SIV plasma VLs were measured using quantitative reverse-transcription PCR (qRT-PCR), as described (120, 122, 123). Briefly, RNA was extracted from plasma with the RNeasy minikit as per the manufacturer’s instructions (Qiagen, Valencia, CA, USA). RNA was then reverse transcribed with a Superscript III first-strand synthesis supermix for qRT-PCR kit (Invitrogen, Carlsbad, CA, USA) and run on a SimpliAmp thermal cycler (Applied Biosystems, Foster City, CA, USA). TaqMan gene expression master mix (Applied Biosystems) was added to the resulting cDNA with primers and probes as previously described and run on either an ABI 7900HT (Applied Biosystems) or QuantStudio 7 (Applied Biosystems) system.

Viral outgrowth assay.

Inducible, replication-competent virus was detected by intracellular staining of SIV p27 in MOLT-4 clone 8 cells (obtained through the NIH HIV Reagent Program, Division of AIDS, NIAID, NIH; MOLT-4 cells, clone 8, ARP-175, contributed by Ronald Desrosiers [124]) cocultured with PBMCs, as described (14, 96, 97). Briefly, CD4⁺ T cells were negatively selected from PBMCs according to the manufacturer’s instructions (CD4⁺ T-cell isolation kit; Miltenyi Biotec, Auburn, CA, USA). CD4⁺ T cells were then stimulated with PMA (50 ng/mL) and ionomycin (1 μg/mL) for 6 h, washed, and plated at 100,000 to 250,000 cells per well, depending on cell availability, with 100,000 MOLT-4 clone 8 cells. Cocultures were followed for 17 to 19 days, at which time the cells were harvested, washed, and stained for CD3-V450, CD4-APC, and intracellular SIV p27-FITC (ARP-2321) conjugated to FITC using the FluoReporter fluorescein isothiocyanate (FITC) protein labeling kit according to the manufacturer’s instructions (Life Technologies) at 100 ng/replicate.
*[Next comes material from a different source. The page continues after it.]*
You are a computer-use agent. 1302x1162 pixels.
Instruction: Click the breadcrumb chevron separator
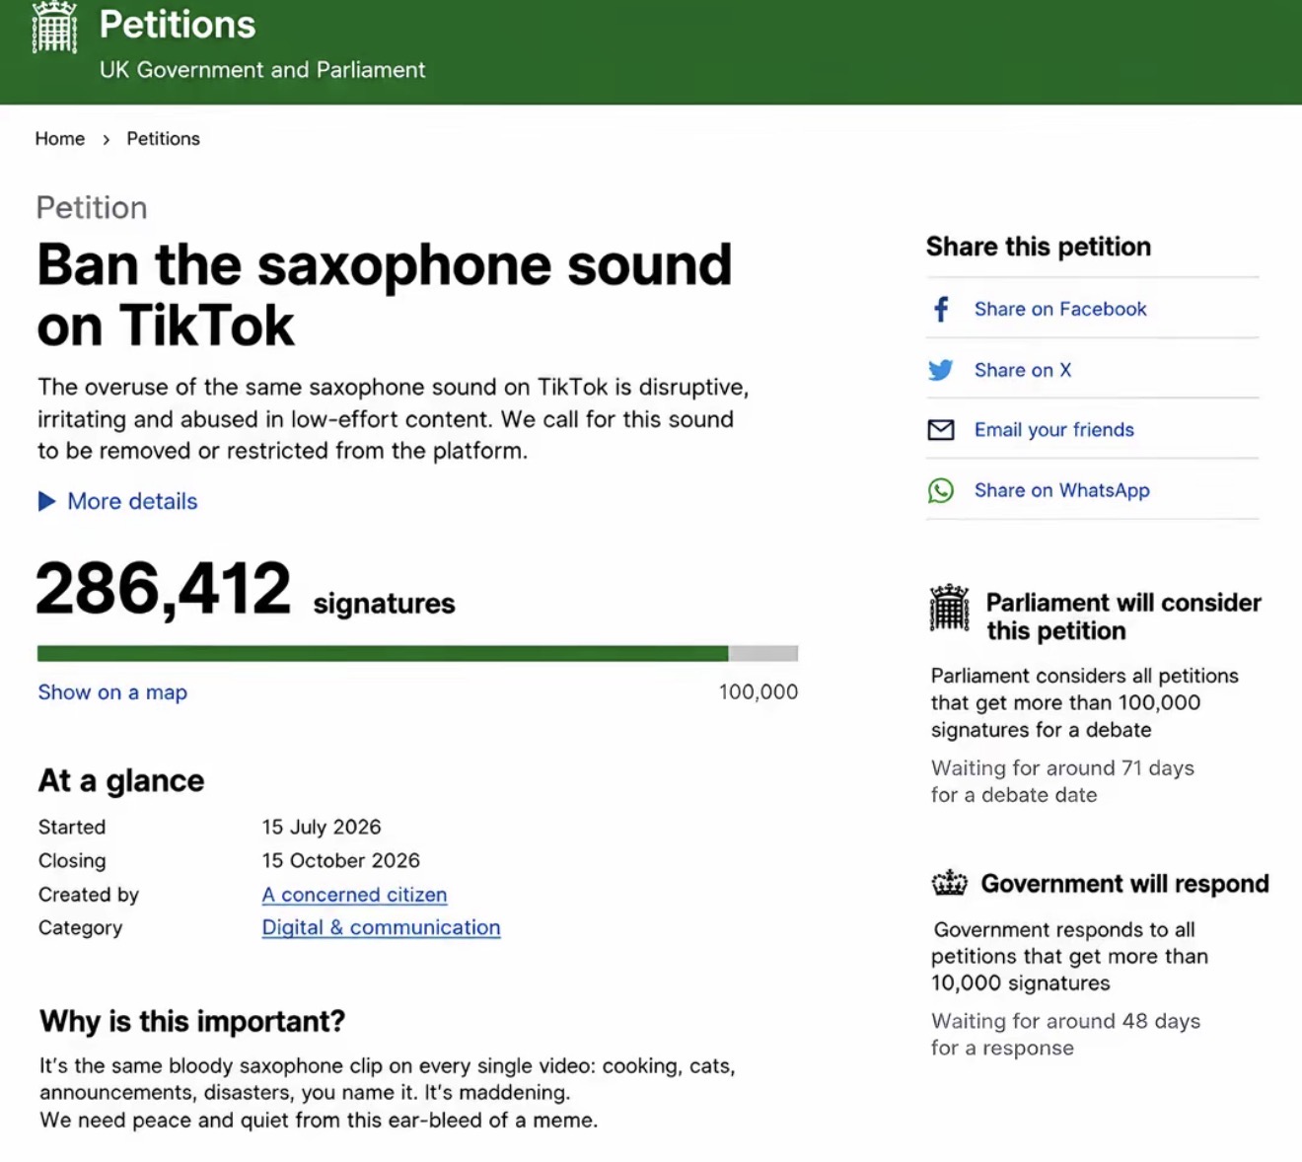coord(106,140)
ARP-2321 was obtained through the NIH HIV Reagent Program, Division of AIDS, NIAID, NIH and Centre for AIDS Reagents, NIBSC, UK, supported by EURIPRED (EC FP7 INFRASTRUCTURES-2012–INFRA-2012-1.1.5; grant number 31266; www.nibsc.org/). Anti-simian immunodeficiency virus (SIV) SIVmac gp41 monoclonal (KK41), and ARP-2321 (CFAR number 3005) were contributed by Karen Kent and Caroline Powell. Cultures positive for SIV p27 were designated as having ≥0.1% SIV p27 in the MOLT-4 populations.

Statistics.

Graphical and statistical analyses were completed with Prism version 9.1.2 (GraphPad Software, Inc., San Diego, CA, USA). Statistical significance was defined as P < 0.05. To analyze immune cell dynamics and phenotypes and toxicities, a mixed-effects model with Geisser-Greenhouse correction and Tukey’s multiple-comparison test was used due to the difference in time points between some of the animals. To compare differences between the percentage and total SIV-specific responses producing one or more effector molecules at a time as well as changes in viral reactivation, we utilized the Friedman test with Dunn’s multiple comparisons. To compare the cell-associated DNA and viral outgrowth between rounds of treatment, we utilized the Kruskal-Wallis analysis of variance (ANOVA) with Dunn’s multiple comparisons.